O hâlde, bu yaklaşımı destekleyen şu târifte karar kılabiliriz:
"İslâm'a göre 'münevver', üstün bir zihni güce sahip, zaman içinde, bu gücünü millî ve beşerî tecrübelerle besleyen, belli bir iş ve meslekte mütehassıs, iyice sindirdiği kültür değerlerinden yeni sentezlere gidebilen, Allah'tan başka ilâh tanımayan, bu yüce "tevhid" inancını, âlemşümûl bir mesaj hâlinde, bütün insanlığa ulaştırmaya çalışan, yanlıştan doğruya, çirkinden güzele, kötüden iyiye, küfürden imana, vahşetten medeniyete, zulümden adâlete, haksızlıktan Hakk'a, kısacası, "karanlıktan nûra" doğru yol arayan ve bulan ilim, fikir ve gönül adamıdır."(9)

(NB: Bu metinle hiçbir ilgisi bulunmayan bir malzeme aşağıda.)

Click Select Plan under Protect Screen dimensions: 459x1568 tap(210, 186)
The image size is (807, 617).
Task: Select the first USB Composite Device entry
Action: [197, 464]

Şüphesiz ki, bu "münevver"lerden biri de, Ord. Prof. Dr. Ali Fuat Başgil'dir ve O'nun, bunu vasıflandıran hâllerini de şöyle sıralamak mümkündür:
1. Askerliğe verdiği önem;
2. İlim Adamlığı;
3. Türkçe Sevdâsı;
4. Gençliğe Verdiği Değer
İlk bakışta, bunların, 'mânevî'yatla ne ilgisi olabilir denebilir. O hâlde, birincisinden başlamak gerekir. Çünkü; 'cephe' ile, yâni 'Peygamber ocağı' denilen hizmet mekânıyla, ilim ve irfân mekânı olan 'kürsü' arasındaki münâsebet, mânevî yapının aslî temellerindendir.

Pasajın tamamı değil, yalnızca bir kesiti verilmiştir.